En estos días me encontré con una persona conocedora a fondo del tema de los carnavales. Lo escuché con gusto durante más de una hora hablar sin parar de coreografías, comparsas y cumbiambas. Me hizo pensar que del carnaval muchos apenas sabemos nada; tal vez sólo lo que vemos en los desfiles, en los bailes y en los conciertos; o quizá también lo que tiene que ver con la espuma, la maicena, los picós en las verbenas, los cuatro días de rumba extrema y al final la muerte de Joselito con su respectivo entierro antes del miércoles de ceniza. Quien lo vive es quien lo goza y quien lo goza sabe que con Joselito muere el carnaval y con el carnaval mueren muchas cosas que en el fondo sólo duermen hasta el año siguiente.

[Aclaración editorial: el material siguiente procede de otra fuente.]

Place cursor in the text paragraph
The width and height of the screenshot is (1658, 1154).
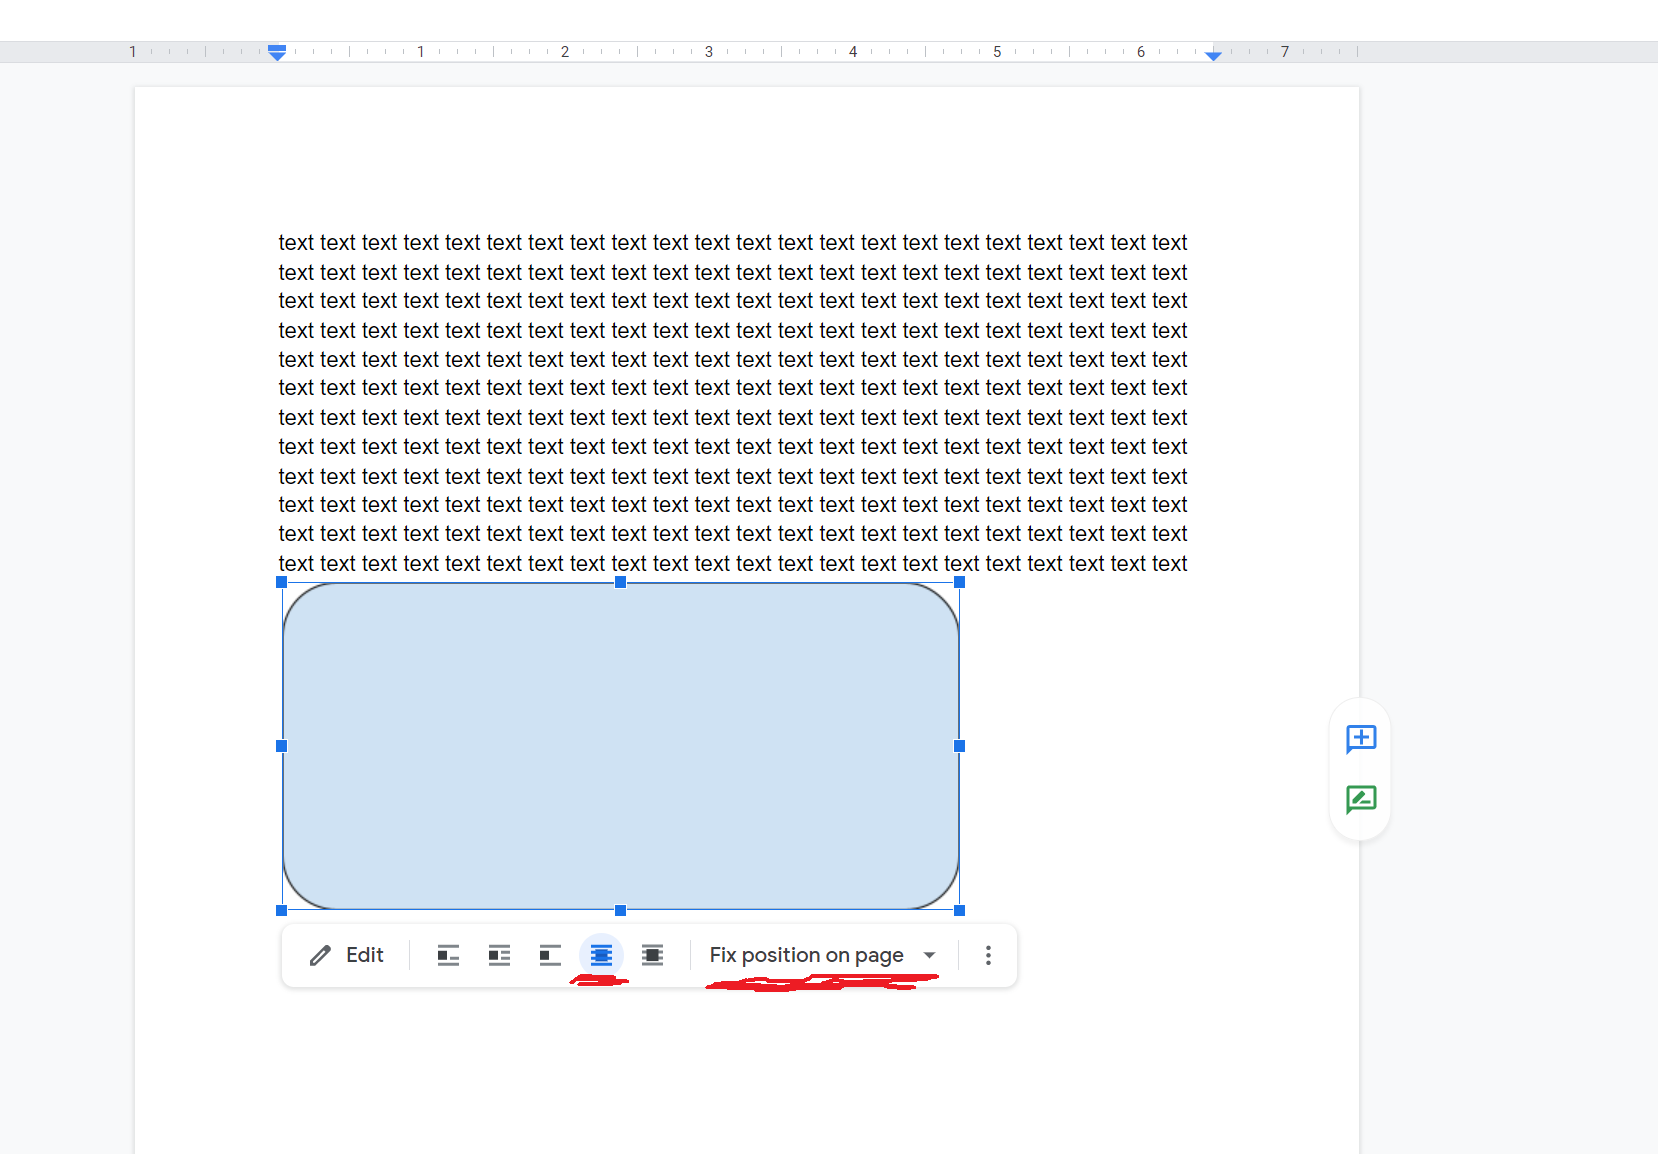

De todo lo que contó “el experto” sobre el carnaval me llamó mucho la atención cuando dijo que la esencia de los carnavales eran los disfraces. Las personas, independientemente de su condición social, racial o económica se ponen un atuendo distinto, una máscara pintoresca, un traje llamativo, y dejan salir de sí algo que llevan escondido dentro que el resto del año debe mantenerse oculto pero que en carnavales puede dejarse en libertad sin tener que enfrentar ningún tipo de censura ni de restricciones. Recordé a los titanes de la mitología griega que debido a su peligrosidad debían vivir escondidos en el vientre oscuro de la tierra para poder mantenerse controlados hasta que, de vez en cuando, los dioses los liberaran y dieran a conocer su furia.
En carnavales algunos dejan en libertad a sus titanes, a sus demonios, a sus comportamientos oscuros y reprochables, al otro yo, hermano gemelo malo, para que en cuatro días de derroche, delirio y locura se despachen y hagan lo que quieran con la venia social antes de volver a guardarse en el interior de la mente, del corazón y de las tripas. Los carnavales se convierten en una oportunidad para el desahogo, en una catarsis colectiva necesaria para aliviar un poco las tinieblas represadas.
En este escenario, y desde esta perspectiva es completamente entendible por qué para algunas personas los carnavales se han convertido en un ambiente que brinda la oportunidad de alzarse la bata sin pudor. Sin embargo, la explicación no siempre es justificación y aunque sepamos el porqué de las cosas no significa que debamos aceptarlo sin crítica y sin revisión. Uno nunca, ni siquiera en carnavales, puede olvidarse de lo que es, de cómo ha sido formado, de sus profundas creencias y convicciones, de lo que ha conseguido con lucha y sacrificio. Una persona adulta, madura y equilibrada debe saber que tiene la obligación de responder por cada cosa que haga. La libertad exige dar la cara, pero la cara verdadera, la que se esconde detrás del antifaz. La coherencia es signo de autenticidad y ésta no acepta bajo ningún término la realización vergonzosa y circunstancial de acciones que empañen para siempre la esencia de lo que somos. En carnavales podemos disfrutar pero sin olvidar que la música, la alegría, la cultura son momentos privilegiados del compartir humano pero para los cristianos, las fiestas, los festivales y carnavales nunca serán un pretexto para pecar.